Rotate Your Work Through the Day
Some freelancers like to work on one project per day for that week. This works for some, but I have found that it can actually burn you out more quickly, making it harder to finish the work on time. Even if you do a single project every other day, jumping from one to the other, you run the risk of becoming discouraged at the slow progress that will affect all of your work.
It can be a bit less taxing to rotate your work through the day. The amount of time you dedicate will depend on various personal factors, such as how quickly you work, the research involved and how many projects you have at ay given time.
But a good rule of thumb is an hour per rotation, with a healthy break of 20 to 30 minutes. This will give you some time to let go of the information involved with one client’s work and therefore give more to the other.
Make a Schedule, Stick to It
At the beginning of each week (I prefer to do it on Sunday), put together a list of all of your projects for the coming five days. Decide what projects will be worked on during what days and then break them up by the time of day they will be completed.

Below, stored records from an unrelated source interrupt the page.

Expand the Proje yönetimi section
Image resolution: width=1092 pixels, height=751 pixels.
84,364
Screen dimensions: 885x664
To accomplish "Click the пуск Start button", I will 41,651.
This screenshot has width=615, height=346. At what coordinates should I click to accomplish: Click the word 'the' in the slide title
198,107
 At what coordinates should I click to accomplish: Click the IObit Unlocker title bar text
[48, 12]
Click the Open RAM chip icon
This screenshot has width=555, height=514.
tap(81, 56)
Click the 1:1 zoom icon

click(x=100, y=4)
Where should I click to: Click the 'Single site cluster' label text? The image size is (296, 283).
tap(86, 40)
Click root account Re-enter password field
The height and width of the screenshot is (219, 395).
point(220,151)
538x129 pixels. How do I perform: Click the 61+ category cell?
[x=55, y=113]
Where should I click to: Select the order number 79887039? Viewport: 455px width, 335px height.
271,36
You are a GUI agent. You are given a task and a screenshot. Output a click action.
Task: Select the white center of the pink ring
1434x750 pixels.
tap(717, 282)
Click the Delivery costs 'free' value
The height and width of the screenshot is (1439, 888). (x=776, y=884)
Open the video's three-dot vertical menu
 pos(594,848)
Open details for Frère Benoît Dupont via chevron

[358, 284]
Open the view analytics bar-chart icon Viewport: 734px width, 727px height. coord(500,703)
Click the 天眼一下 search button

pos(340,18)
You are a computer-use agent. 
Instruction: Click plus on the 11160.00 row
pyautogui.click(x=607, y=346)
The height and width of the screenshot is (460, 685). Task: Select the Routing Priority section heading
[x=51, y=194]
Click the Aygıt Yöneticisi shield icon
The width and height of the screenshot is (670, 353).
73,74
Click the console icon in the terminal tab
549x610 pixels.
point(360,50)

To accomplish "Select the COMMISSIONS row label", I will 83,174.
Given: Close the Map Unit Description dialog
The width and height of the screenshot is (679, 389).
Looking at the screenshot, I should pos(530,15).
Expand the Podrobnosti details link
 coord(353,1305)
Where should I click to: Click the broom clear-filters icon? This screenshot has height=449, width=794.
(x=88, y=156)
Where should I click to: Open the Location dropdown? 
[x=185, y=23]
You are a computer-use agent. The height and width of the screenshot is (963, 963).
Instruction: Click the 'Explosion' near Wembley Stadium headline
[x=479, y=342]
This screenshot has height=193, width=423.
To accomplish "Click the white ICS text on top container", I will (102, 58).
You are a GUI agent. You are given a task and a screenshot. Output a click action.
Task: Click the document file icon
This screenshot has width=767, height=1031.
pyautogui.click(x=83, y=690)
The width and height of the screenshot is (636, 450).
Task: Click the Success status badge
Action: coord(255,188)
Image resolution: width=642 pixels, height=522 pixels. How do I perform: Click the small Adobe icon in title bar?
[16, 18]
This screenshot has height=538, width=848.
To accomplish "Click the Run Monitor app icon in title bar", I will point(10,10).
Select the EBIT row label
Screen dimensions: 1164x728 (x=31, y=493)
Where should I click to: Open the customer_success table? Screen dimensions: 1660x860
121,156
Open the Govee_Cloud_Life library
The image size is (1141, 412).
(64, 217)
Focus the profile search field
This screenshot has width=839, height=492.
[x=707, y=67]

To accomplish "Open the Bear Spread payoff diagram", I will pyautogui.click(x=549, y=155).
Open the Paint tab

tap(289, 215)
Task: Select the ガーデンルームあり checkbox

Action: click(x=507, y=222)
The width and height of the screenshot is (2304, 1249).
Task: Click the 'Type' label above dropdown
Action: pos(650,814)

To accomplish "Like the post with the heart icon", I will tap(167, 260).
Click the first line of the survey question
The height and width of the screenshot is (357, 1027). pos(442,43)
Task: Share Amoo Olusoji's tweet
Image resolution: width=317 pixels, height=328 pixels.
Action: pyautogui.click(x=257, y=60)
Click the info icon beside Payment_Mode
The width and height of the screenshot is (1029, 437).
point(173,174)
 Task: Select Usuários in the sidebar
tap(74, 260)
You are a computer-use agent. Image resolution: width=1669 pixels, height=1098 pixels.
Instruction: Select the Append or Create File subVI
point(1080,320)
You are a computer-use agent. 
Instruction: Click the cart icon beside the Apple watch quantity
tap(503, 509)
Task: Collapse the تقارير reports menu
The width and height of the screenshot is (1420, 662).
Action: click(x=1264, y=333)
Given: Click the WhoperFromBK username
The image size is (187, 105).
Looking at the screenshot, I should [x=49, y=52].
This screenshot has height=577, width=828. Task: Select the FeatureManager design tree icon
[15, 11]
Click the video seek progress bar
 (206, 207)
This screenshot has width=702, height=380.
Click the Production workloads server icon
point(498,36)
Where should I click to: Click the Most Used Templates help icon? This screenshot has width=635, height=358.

Once you have that schedule, including scheduled breaks, stick to it. When you have more than one client, knowing exactly when you should be working on a certain project is your best chance at keeping up with everything. It will also eliminate any mistakes that might lead to you forgetting about an order or detail to include.
Keep Invoice Spreadsheets Separate
I have seen some people use their schedule to double as an invoice, but this is a mistake. You want to keep track of all invoices and payments, along with dates that they were paid, or clients who failed to fulfill the debt. Because your schedule is always changing, it makes it hard to keep the two together without risking an accidental deletion.
Instead, you should have a separate spreadsheet that keeps track of all payments, year by year. The more clients you take at once, the more important it will be to keep track of things in their own document.
However, you don’t need software to do this for you unless you really want one. Usually, a simple spreadsheet through Excel, Word or even OpenOffice will suffice for the sake of records.
Make Communications a Priority
When you don’t communicate with your clients, you make your job infinitely harder. Whether it is getting details on a point you are unsure of, alerting them to your progress or letting them know an order will be late (which will happen, occasionally), you should always make sure to contact each client at least twice a week.
Your inbox becomes a crucial resource for remembering who to write and when. Over time it will become second nature, but in the meantime you can get used to it by adding an additional note in your schedule.
Remember You Are in Charge of Your Workload
A common mistake is thinking your client is your boss. They aren’t; that would mean they had some accountability for your work. You are your own boss, and they are the clients you have chosen to take on. So everything, from the amount of work you take to the rates and deadlines you provide, is up to you, based on their needs or recommendations.
If you find yourself unable to fulfill a difficult request, which some clients will give you, then be sure to explain that you cannot do it based on those limitations. Any clients who are insistent that you go beyond your capabilities should be made aware that they will have to either conform to your workload demands or find someone better able to fit their needs.
These five tips are simple ways of making sure you will be taking on more than one client while staying organized and on schedule. What are some of your tricks you have found to help you ease into the transition from one to many simultaneous projects? Let our readers know in the comments.